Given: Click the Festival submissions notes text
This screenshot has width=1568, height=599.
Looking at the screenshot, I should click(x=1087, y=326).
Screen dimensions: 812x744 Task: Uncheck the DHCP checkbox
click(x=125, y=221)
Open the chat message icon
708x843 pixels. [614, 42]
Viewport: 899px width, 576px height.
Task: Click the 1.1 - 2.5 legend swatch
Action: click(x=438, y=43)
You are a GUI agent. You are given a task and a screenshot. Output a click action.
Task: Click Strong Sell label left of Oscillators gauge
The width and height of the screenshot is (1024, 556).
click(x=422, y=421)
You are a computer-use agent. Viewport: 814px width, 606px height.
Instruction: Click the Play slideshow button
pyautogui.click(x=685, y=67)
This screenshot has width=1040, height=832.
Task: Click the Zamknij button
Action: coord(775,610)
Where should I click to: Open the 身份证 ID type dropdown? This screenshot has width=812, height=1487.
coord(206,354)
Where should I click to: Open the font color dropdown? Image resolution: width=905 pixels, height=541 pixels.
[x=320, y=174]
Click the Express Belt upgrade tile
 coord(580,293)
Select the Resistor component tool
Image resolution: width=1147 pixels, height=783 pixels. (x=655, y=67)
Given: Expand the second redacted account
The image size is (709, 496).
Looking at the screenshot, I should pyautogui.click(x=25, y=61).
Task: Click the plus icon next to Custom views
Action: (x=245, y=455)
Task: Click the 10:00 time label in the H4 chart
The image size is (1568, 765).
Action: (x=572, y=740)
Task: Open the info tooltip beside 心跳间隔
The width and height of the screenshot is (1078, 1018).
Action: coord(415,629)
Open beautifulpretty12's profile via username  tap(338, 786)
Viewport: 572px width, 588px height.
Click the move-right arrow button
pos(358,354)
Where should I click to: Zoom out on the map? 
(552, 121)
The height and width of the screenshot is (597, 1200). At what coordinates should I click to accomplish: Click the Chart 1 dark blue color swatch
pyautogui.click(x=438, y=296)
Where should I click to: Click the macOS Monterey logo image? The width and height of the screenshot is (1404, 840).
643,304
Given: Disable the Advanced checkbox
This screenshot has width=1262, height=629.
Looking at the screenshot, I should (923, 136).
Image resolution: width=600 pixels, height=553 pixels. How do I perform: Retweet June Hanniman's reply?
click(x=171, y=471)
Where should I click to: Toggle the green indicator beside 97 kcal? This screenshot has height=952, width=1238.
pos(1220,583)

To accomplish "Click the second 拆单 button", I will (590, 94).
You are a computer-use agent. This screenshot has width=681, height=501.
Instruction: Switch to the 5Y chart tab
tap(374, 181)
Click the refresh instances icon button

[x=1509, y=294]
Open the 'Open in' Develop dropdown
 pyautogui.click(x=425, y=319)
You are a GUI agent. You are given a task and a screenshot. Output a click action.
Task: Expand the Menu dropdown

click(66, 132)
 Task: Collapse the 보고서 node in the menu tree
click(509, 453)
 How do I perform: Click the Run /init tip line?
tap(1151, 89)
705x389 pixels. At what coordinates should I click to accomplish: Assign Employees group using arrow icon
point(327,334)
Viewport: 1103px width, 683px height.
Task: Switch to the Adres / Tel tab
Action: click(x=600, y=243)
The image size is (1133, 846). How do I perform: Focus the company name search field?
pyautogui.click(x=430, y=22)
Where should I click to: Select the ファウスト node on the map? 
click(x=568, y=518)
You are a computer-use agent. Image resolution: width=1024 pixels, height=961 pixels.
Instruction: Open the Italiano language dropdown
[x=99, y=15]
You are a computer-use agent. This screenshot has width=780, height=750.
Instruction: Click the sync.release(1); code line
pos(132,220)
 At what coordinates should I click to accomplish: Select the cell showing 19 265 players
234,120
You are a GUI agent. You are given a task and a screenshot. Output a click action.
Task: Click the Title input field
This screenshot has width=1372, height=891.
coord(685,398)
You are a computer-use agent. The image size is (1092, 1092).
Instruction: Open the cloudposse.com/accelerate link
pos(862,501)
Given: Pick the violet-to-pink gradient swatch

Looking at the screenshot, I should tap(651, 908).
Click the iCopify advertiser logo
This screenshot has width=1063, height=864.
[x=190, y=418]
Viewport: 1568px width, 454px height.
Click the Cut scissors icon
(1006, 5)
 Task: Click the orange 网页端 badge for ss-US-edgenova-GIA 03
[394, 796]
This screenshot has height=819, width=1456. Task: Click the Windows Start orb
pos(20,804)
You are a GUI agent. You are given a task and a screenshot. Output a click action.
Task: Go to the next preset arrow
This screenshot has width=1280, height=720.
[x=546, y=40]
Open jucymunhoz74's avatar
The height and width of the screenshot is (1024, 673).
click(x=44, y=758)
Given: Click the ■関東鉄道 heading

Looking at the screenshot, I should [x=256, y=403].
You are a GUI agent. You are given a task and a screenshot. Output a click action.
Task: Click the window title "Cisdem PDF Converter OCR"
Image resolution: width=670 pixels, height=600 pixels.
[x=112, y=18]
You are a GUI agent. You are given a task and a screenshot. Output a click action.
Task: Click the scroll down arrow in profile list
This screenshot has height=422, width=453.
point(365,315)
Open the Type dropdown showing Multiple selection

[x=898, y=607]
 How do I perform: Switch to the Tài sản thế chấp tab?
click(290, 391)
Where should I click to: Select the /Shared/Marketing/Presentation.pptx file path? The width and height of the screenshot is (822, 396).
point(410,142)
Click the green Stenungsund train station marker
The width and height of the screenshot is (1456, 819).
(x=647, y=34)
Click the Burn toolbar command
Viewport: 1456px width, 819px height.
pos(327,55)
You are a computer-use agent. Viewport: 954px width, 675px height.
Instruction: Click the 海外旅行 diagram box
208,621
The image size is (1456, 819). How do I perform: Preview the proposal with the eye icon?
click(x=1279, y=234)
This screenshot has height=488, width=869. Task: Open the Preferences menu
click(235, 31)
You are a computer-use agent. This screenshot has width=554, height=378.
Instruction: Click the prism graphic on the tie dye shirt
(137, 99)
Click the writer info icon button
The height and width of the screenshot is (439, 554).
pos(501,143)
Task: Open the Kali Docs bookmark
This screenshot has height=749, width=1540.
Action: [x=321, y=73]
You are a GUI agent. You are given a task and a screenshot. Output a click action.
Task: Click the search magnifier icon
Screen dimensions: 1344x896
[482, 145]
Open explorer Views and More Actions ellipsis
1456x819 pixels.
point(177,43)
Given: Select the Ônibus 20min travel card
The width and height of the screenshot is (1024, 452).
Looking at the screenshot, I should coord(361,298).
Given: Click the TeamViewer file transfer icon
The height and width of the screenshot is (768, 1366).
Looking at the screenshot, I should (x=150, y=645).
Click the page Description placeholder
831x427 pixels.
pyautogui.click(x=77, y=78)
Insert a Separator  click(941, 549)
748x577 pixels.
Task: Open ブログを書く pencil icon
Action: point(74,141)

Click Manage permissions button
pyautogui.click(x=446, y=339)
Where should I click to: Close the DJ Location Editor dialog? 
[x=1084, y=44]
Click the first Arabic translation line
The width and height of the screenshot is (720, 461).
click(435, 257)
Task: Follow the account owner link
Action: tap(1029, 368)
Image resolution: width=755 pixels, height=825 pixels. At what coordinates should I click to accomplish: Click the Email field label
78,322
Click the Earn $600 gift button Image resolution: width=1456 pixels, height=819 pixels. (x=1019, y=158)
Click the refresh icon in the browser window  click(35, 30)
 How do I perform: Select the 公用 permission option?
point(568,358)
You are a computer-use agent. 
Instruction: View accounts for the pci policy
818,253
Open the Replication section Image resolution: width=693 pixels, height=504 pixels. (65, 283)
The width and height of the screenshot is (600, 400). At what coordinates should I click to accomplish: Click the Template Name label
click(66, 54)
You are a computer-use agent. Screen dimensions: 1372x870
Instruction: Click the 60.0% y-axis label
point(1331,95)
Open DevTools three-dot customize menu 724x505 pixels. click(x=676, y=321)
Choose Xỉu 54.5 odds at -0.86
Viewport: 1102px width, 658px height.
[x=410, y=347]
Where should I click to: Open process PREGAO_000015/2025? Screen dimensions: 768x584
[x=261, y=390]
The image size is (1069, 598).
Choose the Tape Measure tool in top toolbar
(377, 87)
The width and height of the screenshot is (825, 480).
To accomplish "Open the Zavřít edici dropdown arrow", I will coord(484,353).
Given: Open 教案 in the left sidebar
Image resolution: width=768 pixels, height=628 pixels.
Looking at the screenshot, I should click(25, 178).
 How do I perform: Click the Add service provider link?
++++
# Set problem
Which lines of the records above contain the word "computer"? Gather each of them and copy it out in full.

# Full output
You are a computer-use agent. Viewport: 814px width, 606px height.
You are a computer-use agent. This screenshot has width=681, height=501.
You are a computer-use agent. Image resolution: width=1024 pixels, height=961 pixels.
You are a computer-use agent. This screenshot has width=780, height=750.
You are a computer-use agent. The image size is (1092, 1092).
You are a computer-use agent. Viewport: 954px width, 675px height.
You are a computer-use agent. This screenshot has width=554, height=378.
You are a computer-use agent. 
You are a computer-use agent. Screen dimensions: 1372x870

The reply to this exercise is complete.